Standing for something

The eye toward affordability while maintaining quality is a theme at Oak Hill Post. Though Menuette focused on locally-farmed foods and homemade breads and pastas, Oak Hill Post takes a more moderate tack.

“We want to support our local food system as much as possible, but that level of support – we can want it as much as we want – it ultimately comes down to what people are willing to pay and what they can pay,” said Schulz.

Farm-to-table and food access is a hot button topic for Schulz. He has ideas about farmers, government officials, consumers and restaurant owners brainstorming together on how to create equal access to high-quality foods.

“What’s my responsibility as a restaurant operator: Do I bring in all the most expensive products that will be great and taste great, but now I have to charge you $17 for a sandwich,” Schulz asked himself aloud. “And who is that really helping? The whole farm-to-table idea is something I’m 100% in support of and would like to be more involved in, but until there’s a bigger conversation about how we make it more accessible to people strictly from a price point, because a lot of people in our neighborhood, and in a lot of neighborhoods, simply cannot afford to eat that way.”

For those who know Schulz well, this covid-inspired self-reflection that caused Menuette’s philosophical transformation into Oak Hill Post isn’t terribly surprising.

Schulz dropped out of high school to chase rock star dreams. Living on his own at 18 years old, he found cooking out of necessity. In his late 20s and without a high school diploma, he did the hard work of attending college for music with composition lessons on the side, until debilitating performance anxiety made those aspirations unrealistic.

A job dishwashing and stuffing sausages at Beechview’s departed The Crested Duck Charcuterie was his first in the industry, and a role later at Mt. Lebanon’s now-defunct Block 292 introduced him to Nicholson.

“She does way more than I could ever probably talk about in one conversation,” Schulz said of Nicholson. “She’s pretty much the backbone of our entire thing. She does pretty much every job you can imagine in a restaurant, she does it and better than me.”

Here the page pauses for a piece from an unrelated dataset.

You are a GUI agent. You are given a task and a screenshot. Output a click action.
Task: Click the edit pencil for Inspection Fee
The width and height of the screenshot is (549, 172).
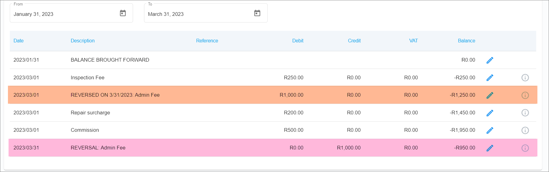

Working creatively and collaboratively with Nicholson is one of the commonalities between music and restaurant ownership that led Schulz down his current path. Working with his hands — both while cooking and putting his carpentry talents to work, like when building the chevron window boxes that decorate O,Hi’s exterior — is another characteristic the two disciplines share.

While the performance anxiety hasn’t followed him, an addiction to the a-ha moments that occur when creativity strikes has remained, and it promises a never-dull menu at Oak Hill Post.

“Like with music, you work at it every day and you practice every day and the more you do it the more a-ha moments you have,” Schulz said.